Cnsc-02. investigating the role of the wnt signaling transduction pathway in glioma blood-brain-barrier integrity

Abstract The WNT signaling transduction pathway has been linked to cancer stem cell self-renewal, differentiation, and blood brain barrier (BBB) development. Previous studies have shown that WNT pathway inhibition increased BBB permeability, specifically in WNT medulloblastoma. Glioblastoma, an aggressive malignant tumor with poor prognosis, has also been shown to have high WNT expression and variable BBB permeability. We hypothesize that activating WNT pathway inhibition in glioblastoma stem cells (GSCs) will inhibit glioma progression, increase BBB permeability within the tumor microenvironment, and enhance overall treatment responsiveness.
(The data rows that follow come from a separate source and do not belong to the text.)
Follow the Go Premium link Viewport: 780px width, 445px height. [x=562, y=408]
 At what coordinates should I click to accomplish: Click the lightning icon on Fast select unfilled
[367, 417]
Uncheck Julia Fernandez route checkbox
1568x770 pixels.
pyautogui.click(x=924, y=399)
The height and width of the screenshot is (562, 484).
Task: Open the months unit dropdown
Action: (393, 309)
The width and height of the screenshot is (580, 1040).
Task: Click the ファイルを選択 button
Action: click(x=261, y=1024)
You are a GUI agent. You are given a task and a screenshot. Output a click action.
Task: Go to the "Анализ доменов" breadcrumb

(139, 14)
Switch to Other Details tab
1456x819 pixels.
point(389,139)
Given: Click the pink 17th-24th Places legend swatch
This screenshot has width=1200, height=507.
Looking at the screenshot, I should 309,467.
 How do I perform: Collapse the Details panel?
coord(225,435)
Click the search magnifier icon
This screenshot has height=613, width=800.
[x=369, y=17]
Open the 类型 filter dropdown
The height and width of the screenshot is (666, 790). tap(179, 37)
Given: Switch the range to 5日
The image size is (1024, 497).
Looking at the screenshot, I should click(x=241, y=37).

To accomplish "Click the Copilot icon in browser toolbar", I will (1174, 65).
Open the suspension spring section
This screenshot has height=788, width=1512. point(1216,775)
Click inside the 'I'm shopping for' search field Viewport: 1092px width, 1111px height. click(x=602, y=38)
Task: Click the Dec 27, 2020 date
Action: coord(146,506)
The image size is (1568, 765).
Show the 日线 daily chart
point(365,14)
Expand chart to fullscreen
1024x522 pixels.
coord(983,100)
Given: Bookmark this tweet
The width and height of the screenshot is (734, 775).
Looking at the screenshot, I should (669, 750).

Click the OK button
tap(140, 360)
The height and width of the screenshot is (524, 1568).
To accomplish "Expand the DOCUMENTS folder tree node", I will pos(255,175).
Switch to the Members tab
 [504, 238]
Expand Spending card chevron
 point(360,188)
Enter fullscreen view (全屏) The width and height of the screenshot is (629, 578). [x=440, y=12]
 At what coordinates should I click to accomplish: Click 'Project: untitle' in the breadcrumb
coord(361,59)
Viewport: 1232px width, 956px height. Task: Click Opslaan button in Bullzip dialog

We transduced primary pediatric derived glioma stem cells with overexpressing vectors for WNT inhibitors (DKK1 or WIF1). To characterize effects of DKK1 or WIF1 overexpression, we evaluated cell migration patterns via RTCA xCelligence, cell cycle progression via Annexin 5 assays, and cell viability via cell-titer glo. Brain endothelial cell integrity was evaluated with the treatment of CHIR99021, WNT pathway activator, or GSC condition media with immunoblotting for junctional protein expression (Claudin-5, Claudin-3, Occludin, ZO-1, VE-Cadherin). Verification of WNT inhibitory overexpressing GSCs for DKK1 and WIF1 was performed using RNAseq, proteomics, and immunoblotting. DKK1-GSCs demonstrated a statistically significant impairment in the migratory slope compared to empty vector GSCs. Cell cycle analysis also revealed that DKK1-GSCs were arrested in G0/1 phase while WIF1-GSCs were arrested in S/G2M phase. CHIR99021 endothelial treatment resulted in increased secretion of WNT inhibitors DKK1 and SFRP1 and resultantly, there was a decrease in junctional protein expression. Overall, WNT inhibitor overexpressing GSCs exhibited unique cellular patterns and indirectly disrupted endothelial cell integrity. Future studies will evaluate orthotopic WNT inhibitor overexpressing transplant rodent models to determine BBB integrity, drug permeability, model survival, and chemotherapeutic treatment response. By enhancing our understanding of the WNT pathway in GSCs, we anticipate understanding the use of future therapeutic WNT pathway targeting to increase chemotherapeutic responsiveness and improve glioblastoma prognosis.